I should have brought Blaze. He wouldn’t have golfed me under the table.

But Talon had a point. I had to acknowledge that Malik could have taken the opportunity to advance his political capital and instead had focused on his family’s needs. Having a kidnapped child would go a long way to prop up his anti-criminal agenda, and not using the story to his advantage showed a level of commitment to Dess that I couldn’t deny.

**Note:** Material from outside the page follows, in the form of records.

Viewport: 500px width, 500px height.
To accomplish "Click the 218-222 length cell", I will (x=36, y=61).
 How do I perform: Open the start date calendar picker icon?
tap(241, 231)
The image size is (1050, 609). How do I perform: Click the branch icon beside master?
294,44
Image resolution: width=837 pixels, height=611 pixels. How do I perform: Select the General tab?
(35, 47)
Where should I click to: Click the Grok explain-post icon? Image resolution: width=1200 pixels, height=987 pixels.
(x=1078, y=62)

I wondered if the reason I was so hesitant to trust Malik—the reason I struggled to trust Dess alone with him—wasn’t because of Malik at all. I’d witnessed powerful people making decisions that hurt everyone around them plenty of times, and I’d rarely stepped in unless I was getting paid to. The only difference was that Dess was involved, and the thought of something happening to her… Even imagining it for a second sent a jab of pain through the center of my chest.

I didn’t have a strategy or any sort of plan to fix this situation if it went sour.

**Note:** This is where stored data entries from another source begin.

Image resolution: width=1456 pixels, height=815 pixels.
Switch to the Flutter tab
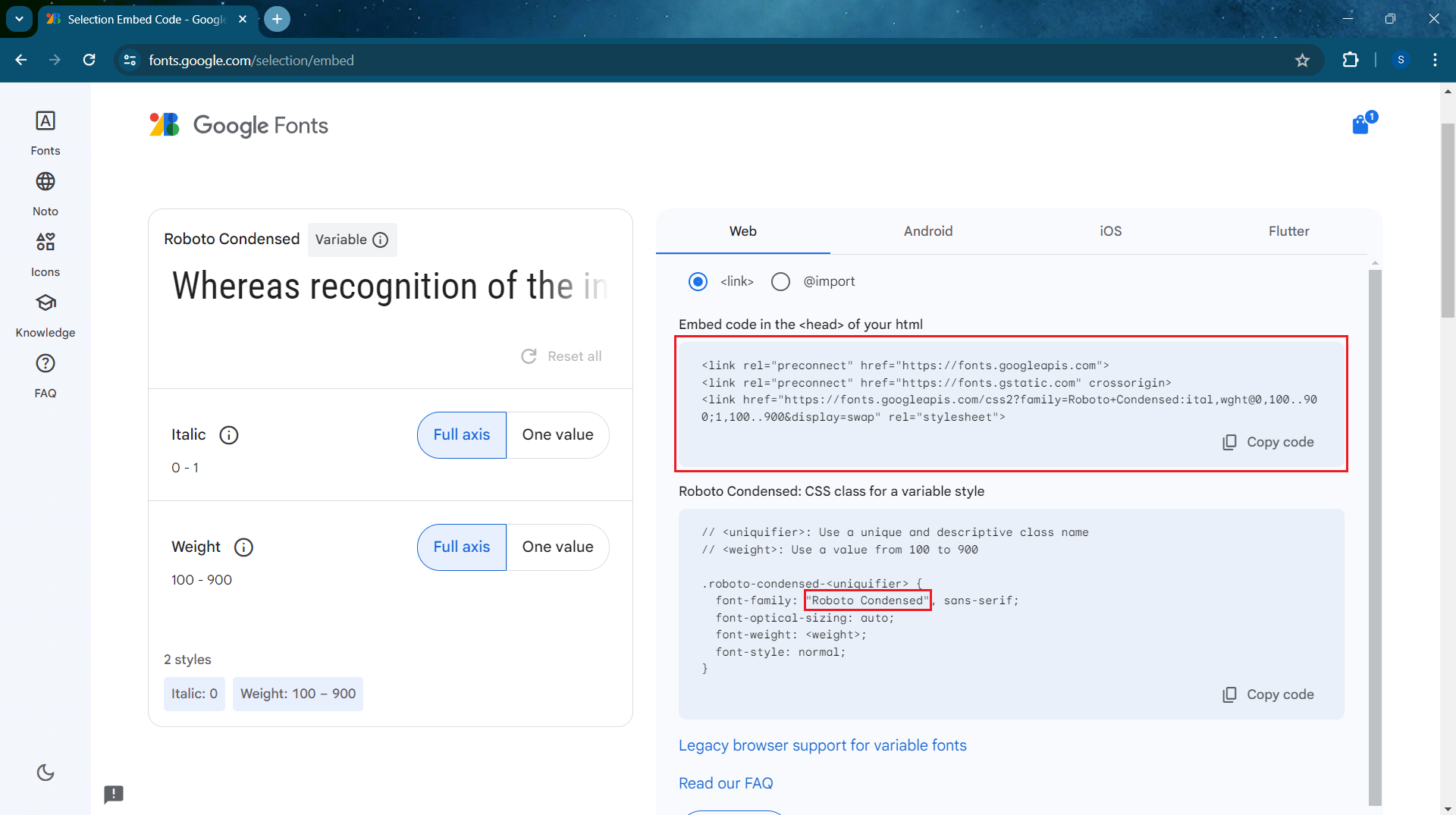tap(1288, 231)
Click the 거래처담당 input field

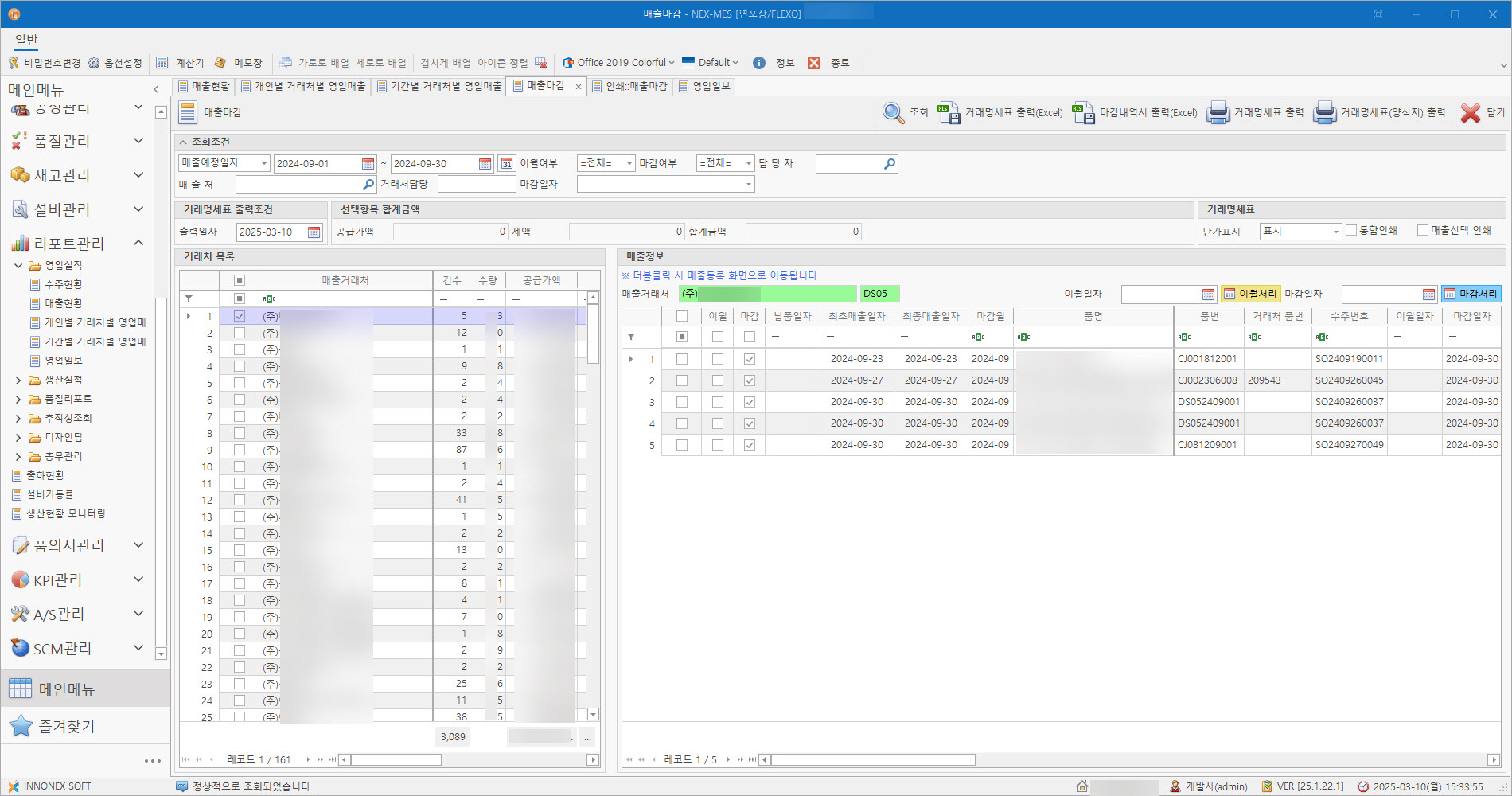click(x=476, y=185)
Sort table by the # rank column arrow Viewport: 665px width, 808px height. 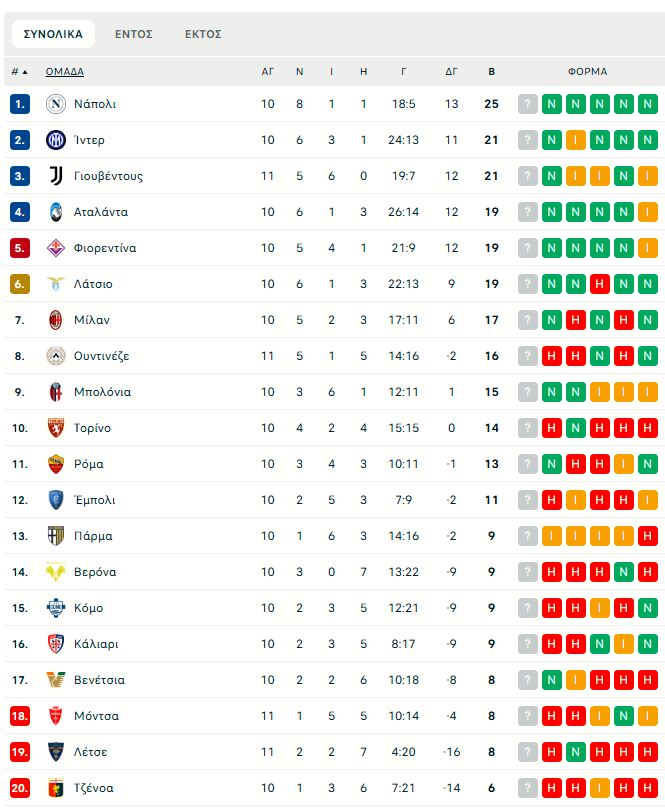click(x=24, y=72)
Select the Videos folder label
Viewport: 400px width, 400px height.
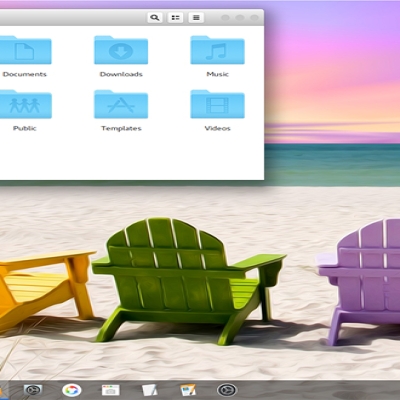217,128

I watched Dess bite her bottom lip as she looked between her ball and the hole. She was so gorgeous she literally took my breath away. She clutched the putter and took a shot that wasn’t half bad this time. With a grin I could tell wasn’t forced, she bobbed on her feet and glanced at her parents, soaking in their approving exclamations.

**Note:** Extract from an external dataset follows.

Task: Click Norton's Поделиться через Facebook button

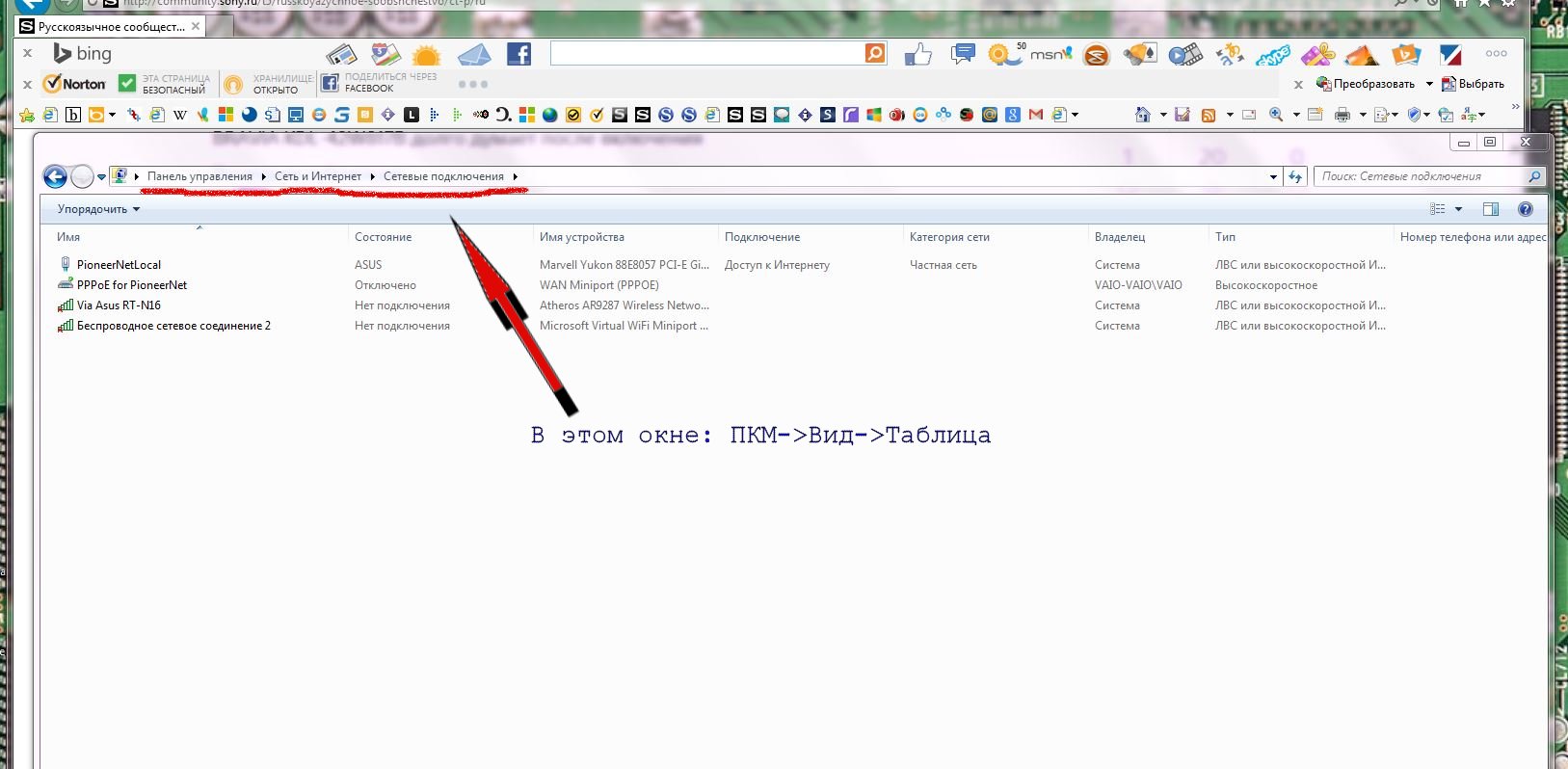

Normally I was in total control of my reactions. Why was I letting Dess’s association with her birth family get to me so much?

Because every time she stepped out of arm’s reach, some part of me screamed that I had to protect her. I’d always treated her as an equal within the crew… but she was more than that. I sure as hell didn’t have the same urges and impulses with the other men as I did with her. I wanted her—and I’d also have done anything to know she was safe and happy.

Shit. Was I falling for her?

I’d never cared this much about another woman—that much I knew. But as I watched her with her family, I wasn’t sure it mattered anyway. She’d eventually have to make a choice. Her father was a criminal hunter, and I was a criminal. Telling her how I felt would only make it harder if she decided to pursue a life with her family. I couldn’t do that to her.

I wouldn’t do that to her. I’d keep my mouth shut until she decided where she wanted to take her life from here.

My phone vibrated in my pocket. I tore my eyes away from Dess as I pulled it out. A text from Blaze had popped up on the screen. I scanned it and then turned to Talon reluctantly.

“Blaze has found a concerning post online that he thinks we should see. It looks like Dess is safe enough here. We’d better check this out.”

* * *

We found Blaze in the hotel room with his gaze skimming back and forth between his laptop and his propped-up tablet. At the pace with which he flicked through the content on both, I wondered how he could read anything they said.

I closed the door firmly behind me, jarring him from his state of concentration. He swiveled in his seat and then pressed his hand against the spot in his side that still gave him a twinge of pain when he moved too quickly. “I wasn’t expecting you back this fast.”

“More like you lose all sense of time when you get in that state,” Garrison snarked, coming over as we gathered around Blaze at the table. “Are you going to spill the beans now?”

I nodded. “Yes, what did you find that was so important?”

Blaze dragged in a breath. “It could be nothing. But the details, and the way it’s written… Well, I’ll let you have a look first so you can draw your own conclusions.”

He spun toward the devices and clicked on his keyboard. Several windows fell away, leaving one that he maximized on the laptop’s screen.